• [SELECTION]:
— Start —
NYT History Book Reviews: Who Got Noticed this Week?
Book: Rosemary: The Hidden Kennedy Daughter
Summary (Via Amazon): "Joe and Rose Kennedy’s strikingly beautiful daughter Rosemary attended exclusive schools, was presented as a debutante to the Queen of England, and traveled the world with her high-spirited sisters. And yet, Rosemary was intellectually disabled — a secret fiercely guarded by her powerful and glamorous family. Major new sources — Rose Kennedy’s diaries and correspondence, school and doctors' letters, and exclusive family interviews — bring Rosemary alive as a girl adored but left far behind by her competitive siblings. Kate Larson reveals both the sensitive care Rose and Joe gave to Rosemary and then — as the family’s standing reached an apex — the often desperate and duplicitous arrangements the Kennedys made to keep her away from home as she became increasingly intractable in her early twenties. Finally, Larson illuminates Joe’s decision to have Rosemary lobotomized at age twenty-three, and the family's complicity in keeping the secret."
Author: Kate Clifford Larson is a historian, author, and consultant.
Reviewer: Meryl Gordon, director of magazine writing at the Arthur L. Carter Journalism Institute, is the author of “Mrs. Astor Regrets: The Hidden Betrayals of a Family Beyond Reproach.”
Reviewer highlights
"...a biography that chronicles her life with fresh details...
"The first biographer to have access to all of Rosemary’s known letters, replete with typos and lopsided sentence structure, Larson deploys excerpts in heart-rending fashion, showing a sweet, insecure girl who was desperate to please.
"...she has amplified this well-told tale with newly released material from the John F. Kennedy Library and a few interviews. By making Rosemary the central character, she has produced a valuable account of a mental health tragedy, and an influential family’s belated efforts to make amends."
— End —
• [SHORT TASK 1]:
Answer these questions from the book review, one line each:
(a) At what age did Joe decide to have Rosemary lobotomized?
(b) What book did reviewer Meryl Gordon write?
(c) Which library released the new material the reviewer mentions?
• [SHORT TASK 2]:
Echo the book review word for word from "Author: Kate Clifford" to "desperate to please.".
• [SHORT TASK 3]:
Translate this sentence from the book review into Spanish: "And yet, Rosemary was intellectually disabled — a secret fiercely guarded by her powerful and glamorous family."
Answer using only the book review.

• [RAW DATA]:
— Start —
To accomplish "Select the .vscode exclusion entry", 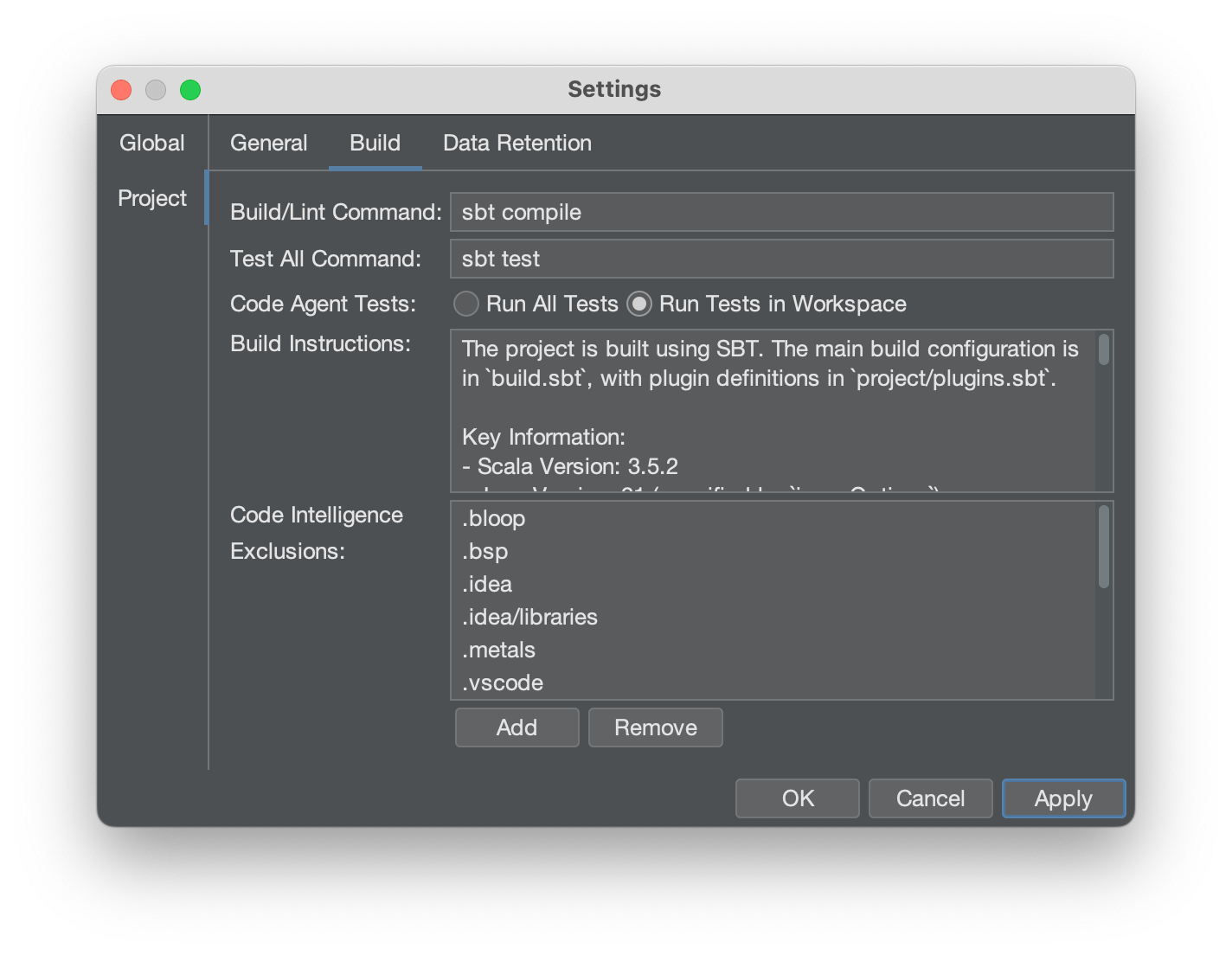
— End —
• [ANSWER 1]:
(a) Twenty-three
(b) "Mrs. Astor Regrets: The Hidden Betrayals of a Family Beyond Reproach"
(c) The John F. Kennedy Library

• [ANSWER 2]:
Author: Kate Clifford Larson is a historian, author, and consultant.
Reviewer: Meryl Gordon, director of magazine writing at the Arthur L. Carter Journalism Institute, is the author of “Mrs. Astor Regrets: The Hidden Betrayals of a Family Beyond Reproach.”
Reviewer highlights
"...a biography that chronicles her life with fresh details...
"The first biographer to have access to all of Rosemary’s known letters, replete with typos and lopsided sentence structure, Larson deploys excerpts in heart-rending fashion, showing a sweet, insecure girl who was desperate to please.

• [ANSWER 3]:
Y sin embargo, Rosemary tenía una discapacidad intelectual, un secreto celosamente guardado por su poderosa y glamurosa familia.